The grief of a father is different from that of a mother—but it is grief nonetheless. No one in a family has the same relationship with the one who has gone on ahead. Every heart breaks uniquely when a child is buried.

Yet in the West, male grief often carries a special stigma. Barbara D. Rosof writes in The Worst Loss: How Families Heal from the Death of a Child,

“For many fathers, the sharpest pain comes from the fact that they could not protect their child. Although mothers and fathers both share the commitment to protect their child, men have been taught that keeping their family safe is their first and most important task. Never mind that so many children’s deaths are simply not preventable; who can stop cancer or sudden infant death syndrome, and who could get every drunken driver off the road? When your child has died, as a father you feel the particular shame and helplessness that comes when you cannot do what you believe it is your job to do.”

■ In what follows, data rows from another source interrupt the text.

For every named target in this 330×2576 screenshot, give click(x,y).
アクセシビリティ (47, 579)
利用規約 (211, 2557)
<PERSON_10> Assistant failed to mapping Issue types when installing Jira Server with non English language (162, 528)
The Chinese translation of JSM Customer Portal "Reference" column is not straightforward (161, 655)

Men need to know that it is ok to lament and grieve. Fathers grieve too. They weep. They struggle. They bear the unbearable weight of burying a child.

Scripture gives us a powerful example in King David—a man after God’s own heart. In 2 Samuel 12:19–23, after being told his child would die as a consequence of his sin, David fasted, wept, and pleaded with God. When the child died, his servants were afraid to tell him, but David realized what had happened. He rose, washed, worshiped, and ate. When asked why, he explained: “While the child was still alive, I fasted and wept, for I said, ‘Who knows whether the Lord will be gracious to me, that the child may live?’ But now he is dead. Why should I fast? Can I bring him back again? I shall go to him, but he will not return to me.”

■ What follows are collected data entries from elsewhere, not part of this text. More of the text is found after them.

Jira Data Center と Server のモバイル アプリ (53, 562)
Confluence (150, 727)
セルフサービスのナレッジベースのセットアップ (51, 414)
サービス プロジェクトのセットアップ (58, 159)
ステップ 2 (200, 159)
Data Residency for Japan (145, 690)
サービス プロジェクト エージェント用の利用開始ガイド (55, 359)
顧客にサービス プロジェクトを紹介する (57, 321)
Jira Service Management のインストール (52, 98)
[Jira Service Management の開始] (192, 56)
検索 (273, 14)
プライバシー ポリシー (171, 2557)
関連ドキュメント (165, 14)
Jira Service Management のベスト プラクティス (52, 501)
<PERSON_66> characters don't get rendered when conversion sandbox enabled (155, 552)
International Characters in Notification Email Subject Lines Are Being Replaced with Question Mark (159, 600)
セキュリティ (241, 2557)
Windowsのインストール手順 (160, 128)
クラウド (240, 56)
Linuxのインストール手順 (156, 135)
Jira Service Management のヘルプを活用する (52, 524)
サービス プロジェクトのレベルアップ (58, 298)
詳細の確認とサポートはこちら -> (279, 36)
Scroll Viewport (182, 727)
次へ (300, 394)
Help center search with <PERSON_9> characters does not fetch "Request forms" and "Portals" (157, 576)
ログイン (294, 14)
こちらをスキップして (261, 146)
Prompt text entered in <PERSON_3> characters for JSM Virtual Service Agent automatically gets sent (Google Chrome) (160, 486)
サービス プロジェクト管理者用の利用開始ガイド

David’s lament and faith show us that grief is not weakness—it is love in pain. Let fathers grieve. Let them weep. Let them worship.

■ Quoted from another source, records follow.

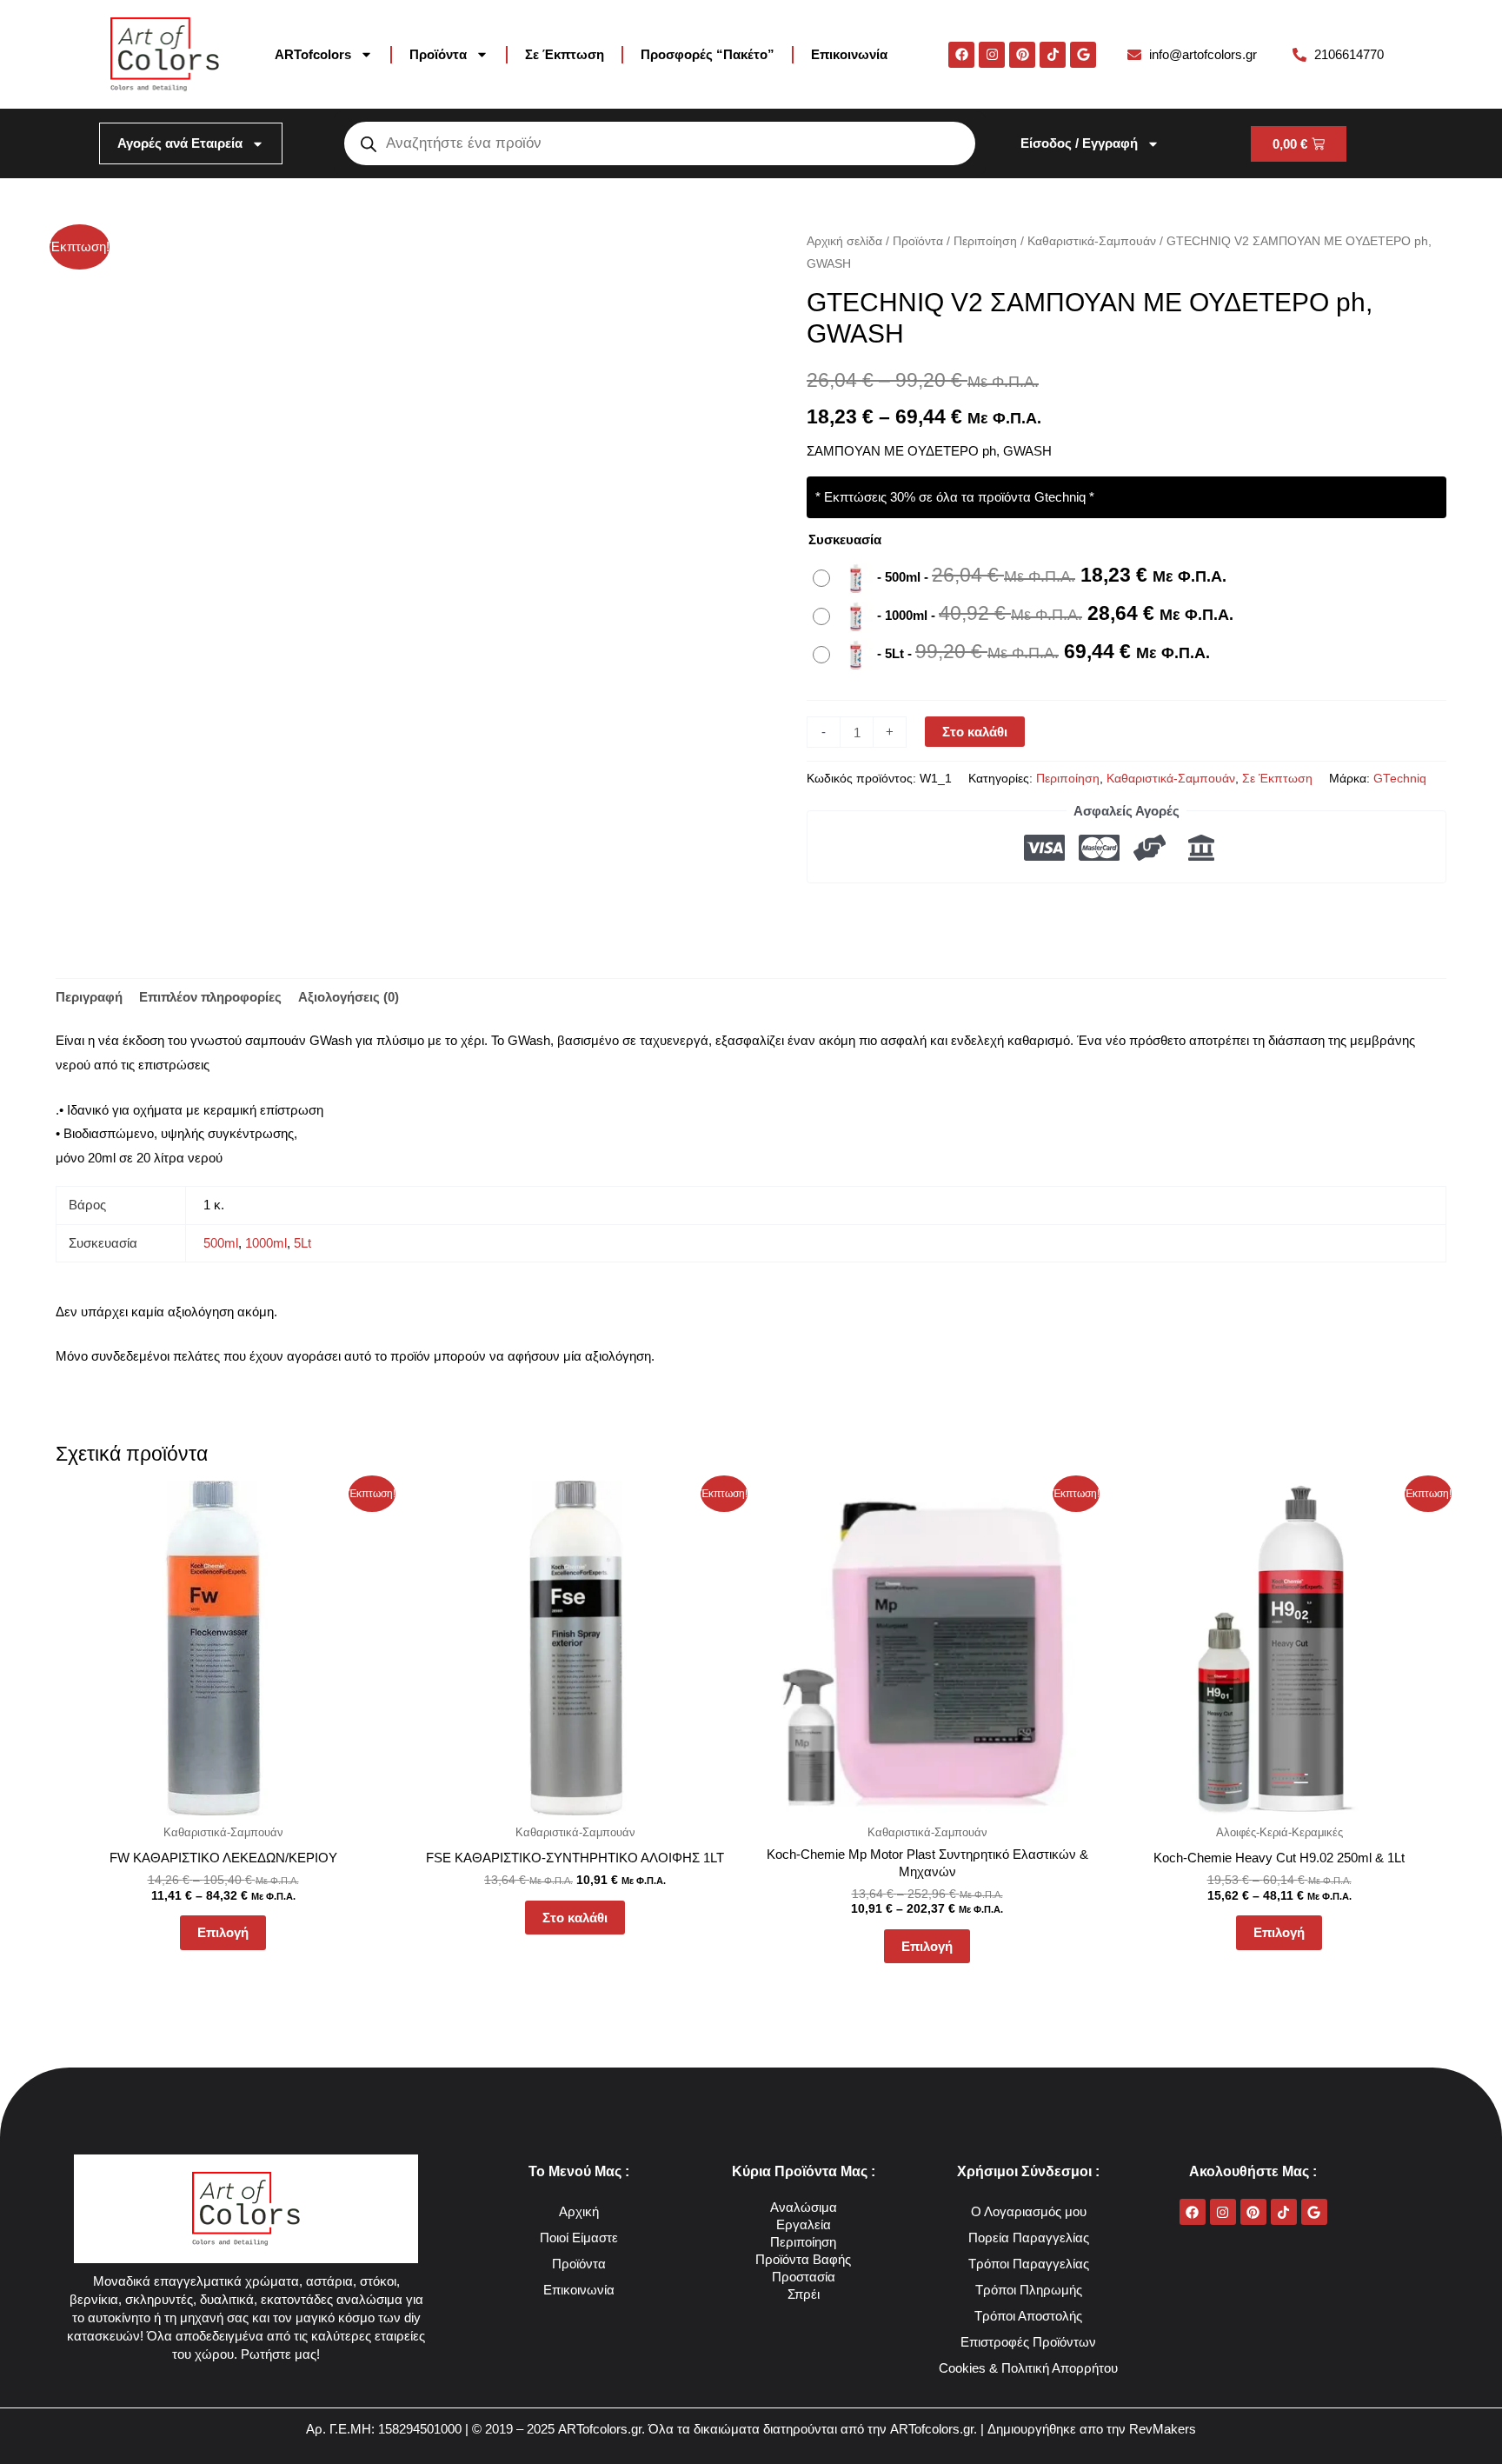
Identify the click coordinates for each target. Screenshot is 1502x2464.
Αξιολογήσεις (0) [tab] (348, 996)
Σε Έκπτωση (564, 54)
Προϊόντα (438, 54)
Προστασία (803, 2276)
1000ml (266, 1242)
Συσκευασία (844, 539)
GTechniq (1399, 778)
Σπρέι (804, 2294)
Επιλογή (223, 1932)
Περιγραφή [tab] (89, 996)
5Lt (302, 1242)
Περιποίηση (985, 241)
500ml (220, 1242)
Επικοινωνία (849, 54)
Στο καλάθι (974, 731)
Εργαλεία (803, 2224)
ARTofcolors (313, 54)
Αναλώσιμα (803, 2207)
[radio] (1024, 578)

And that baby would not be the only son David would lose. Years later, his rebellious son Absalom was killed by a trusted military commander. Absalom had turned against his father, yet David still loved him deeply. When David learned of his death, Scripture says: “And the king was deeply moved and went up to the chamber over the gate and wept. And as he went, he said, ‘O my son Absalom, my son, my son Absalom! Would I had died instead of you, O Absalom, my son, my son!’” (2 Samuel 18:33)

What father does not long to take the place of his child? It should have been us, not them. Take me instead.

Frederick Buechner writes of David’s cry: “He meant it, of course. If he could have done the boy’s dying for him, he would have done it. If he could have paid the price for the boy’s betrayal of him, he would have paid it. If he could have given his own life to make the boy alive again, he would have given it. But even a king can’t do things like that.”

This Father’s Day, if you’re hurting and trying to keep a stiff upper lip, remember: you don’t have to. David didn’t.

We can worship and weep. We can worship while we weep.

We are not failures because we buried our children instead of them burying us.

They have not been wronged by going ahead of us to our heavenly Father—who somehow loves them even more than we do.